= WHAT YOU ARE ASKED TO DO =
Extend the biography of the tiatr playwright A. K. D'Souza, starting after its last sentence.

= TEXT SHOWN =
Indian playwright and actor (1925–1978)

Andre Antonio D'Souza (13 June 1925 – 25 May 1978), known professionally as A. K. D'Souza, was an Indian playwright, director, actor, composer, singer, and sailor known for his work in tiatr productions in the 1950s.

==Career==
During the 1950s, D'Souza directed tiatrs, a form of Goan musical theater, and organized a series of performances in Bombay (now Mumbai) and London. Among his popular creations were Dilolo Jurament (The Given Promise) and Hanv To Tarvotti (It's me, the Seaman). His rehearsals for the tiatrs in Bombay were conducted at his residence. D'Souza shared a close affiliation with Minguel Rod, a Goan singer and composer, as well as the trio of tiatr performers called Kid Young Rod, which was formed in 1947 and consisted of Kid Boxer, Young Menezes, and Minguel Rod. Described by the Tiatr Academy of Goa as a distinguished individual with a fine personality, D'Souza was known as a gentleman who maintained a polished appearance. Wilson Mazarello, a Konkani singer and historian, describes him as a relatively modest writer and director of Konkani tiatrs during the early days, but who consistently produced tiatrs at regular intervals.

D'Souza played a pivotal role in shaping the career of his elder daughter, Antonette, on the Konkani stage. It was through one of his popular tiatrs, Hanv To Tarvotti, staged at the Princess Street Theatre in Bombay, that Antonette made her debut at the age of 15. D'Souza himself had a maritime background and, with the support of fellow seamen from the P&O Company, had the honor of presenting his tiatr Hanv to Tarvotti in 1957 at Southampton. The performance featured the Konkani tiatrist and Bollywood artist, Miss Mohana. It was during this production that Antonette made her directorial debut under the guidance of D'Souza, who served as the writer.

= RECORDS PROVIDED =
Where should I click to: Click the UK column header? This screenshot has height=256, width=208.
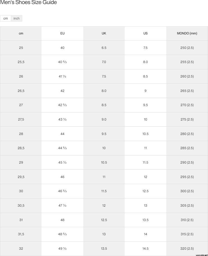tap(104, 33)
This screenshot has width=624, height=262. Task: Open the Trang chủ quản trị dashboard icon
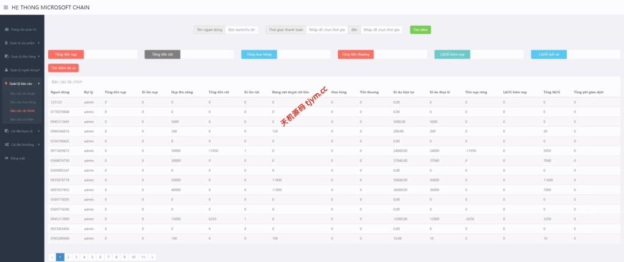6,29
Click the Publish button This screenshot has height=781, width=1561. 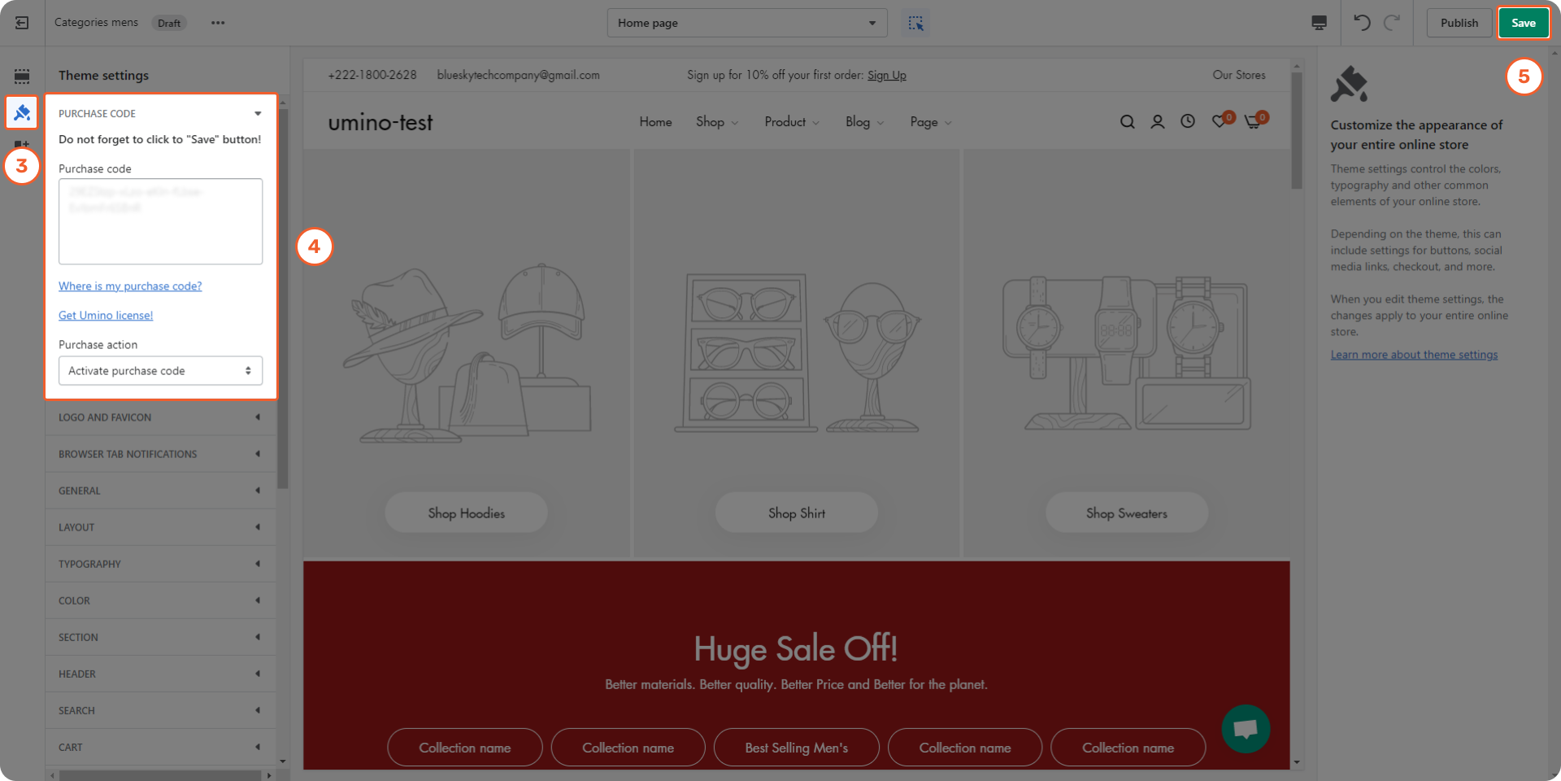[1459, 23]
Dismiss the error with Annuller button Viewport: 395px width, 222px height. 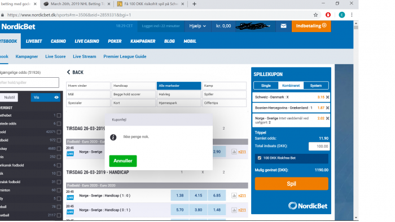tap(123, 161)
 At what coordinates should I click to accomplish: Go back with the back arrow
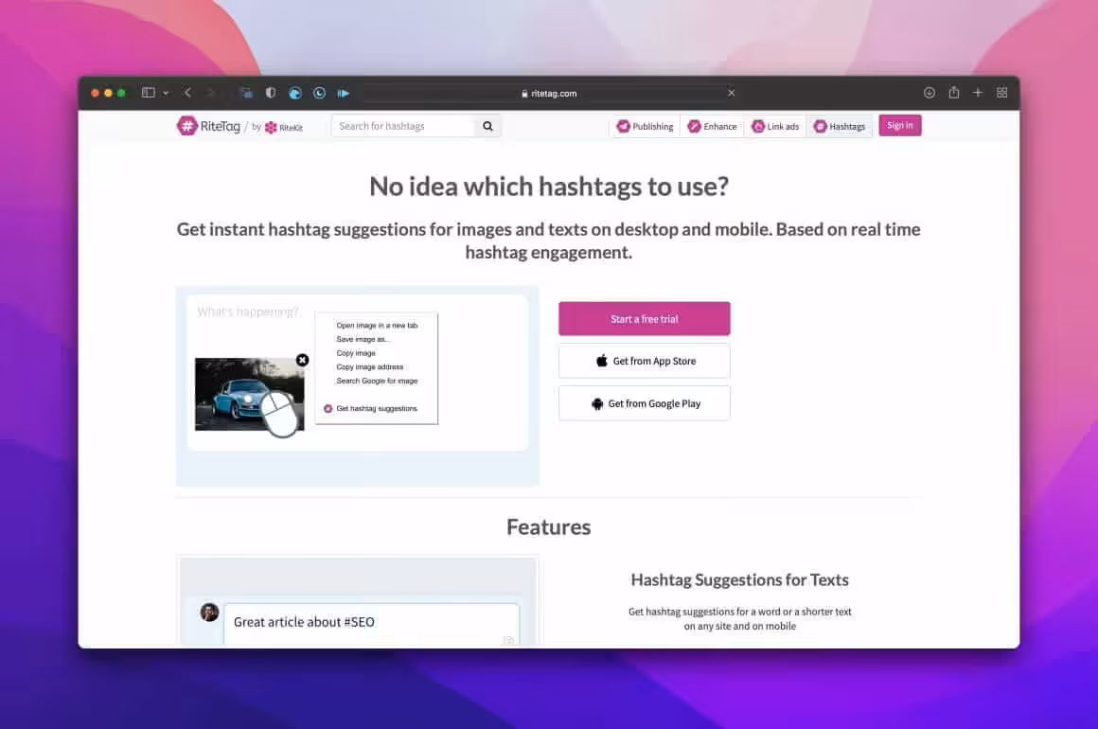coord(187,93)
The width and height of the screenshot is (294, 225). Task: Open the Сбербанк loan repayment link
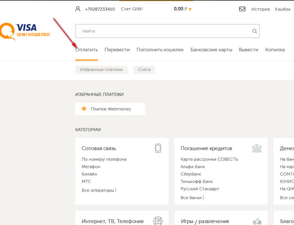[x=191, y=174]
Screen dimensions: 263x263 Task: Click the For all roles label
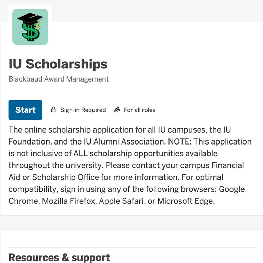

= EXERCISE RESULT =
==Personal life==
Information regarding the personal life of D'Souza remains limited, and few details are available. He was born on 13 June 1925 and hailed from the town of Goa Velha in Goa, which was a part of Portuguese India during the Portuguese Empire and is presently located in India. D'Souza entered into matrimony with Innocencia, a homemaker and singer. Eventually, he departed from Goa and settled in Bombay, where he and his wife established their residence. Both of their daughters, Fatima and Maria (later known as Antonette), were born in Bombay and subsequently gained recognition as singers and actresses in the Konkani theatrical domain. Antonette, in due course, married Romeo Mendes, a fellow Konkani actor and singer originally from Assonora but based in Bombay, and the couple had three children. Fatima, on the other hand, wedded Anil Kumar, a Konkani actor and producer hailing from Chandor, Goa, and they had one son together.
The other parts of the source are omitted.